Con las piernas al aire y la cabeza descubierta sin gorros de ningún tipo, los niños nos enfrentábamos a las duras condiciones invernales de lluvia, humedad y frío. Los catarros y resfriados nasales eran corrientes y los mocos verdosos colgaban de la nariz llegando hasta la boca. Los pañuelos de tela eran un lujo y no siempre se tenían a mano. No era raro ver las mangas de los jerséis en el puño con una costra por los mocos limpiados con ellas. También el frío en las horas de escuela era un suplicio, sin poder moverse y las manos ateridas para poder escribir. Creo recordar que hacia finales de los años cincuenta se instaló una estufa de leña en la escuela de los chicos de la Torre.

La iglesia era otro lugar especialmente frío donde nunca entraba el calor. Las largas misas se hacían eternas por la inmovilidad que requerían y el frío intenso que se concentraba, como lo eran las largas ceremonias de la época, funerales, novenas, rosarios y otros actos religiosos.

○ ○ ○ ○ ○

Consigna 1 =>
Reproduce del texto sobre el frío invernal en la niñez el fragmento comprendido entre "La iglesia era" y "otros actos religiosos.", ambos incluidos.
Consigna 2 =>
Prosigue el texto sobre el frío invernal en la niñez a partir de su última oración.

Datos proporcionados =>
○ ○ ○ ○ ○

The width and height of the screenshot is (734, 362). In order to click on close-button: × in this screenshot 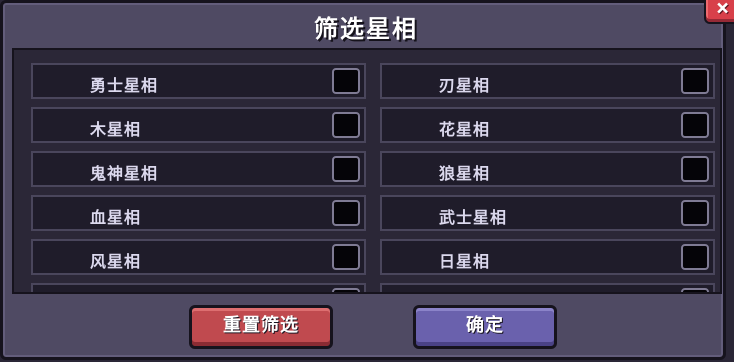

○ ○ ○ ○ ○

Respuesta 1 =>
La iglesia era otro lugar especialmente frío donde nunca entraba el calor. Las largas misas se hacían eternas por la inmovilidad que requerían y el frío intenso que se concentraba, como lo eran las largas ceremonias de la época, funerales, novenas, rosarios y otros actos religiosos.

Respuesta 2 =>
La única fuente de calor era originariamente el fuego en el suelo, donde a la vez se cocinaba colocando las ollas sobre un “trespés” o trébede. Las cocinas económicas se fueron generalizando al final de los años cuarenta y a lo largo de los cincuenta, pero antes de la guerra civil eran muy pocos los que disfrutaban de esa modernidad. La “lareira”, que son las losas de piedra en el suelo sobre las que se hacía el fuego, solía estar cerca de una esquina de la pieza que hacía las veces de cocina. Apoyado en una de las paredes había un banco o “escano”, con o sin respaldo, según las posibilidades de cada casa. Ahí se sentaban las personas mayores. Los más jóvenes se ponían alrededor del fuego sentados en unos banquitos o taburetes bajos. En el techo, encima del fuego estaba el “canizo”, un entramando de varas de donde colgaban los chorizos para curar aromatizados por el efecto del humo. Sobre un entramado de madera, igualmente sobre el fuego, también se secaban las castañas “pisadas” o pilongas.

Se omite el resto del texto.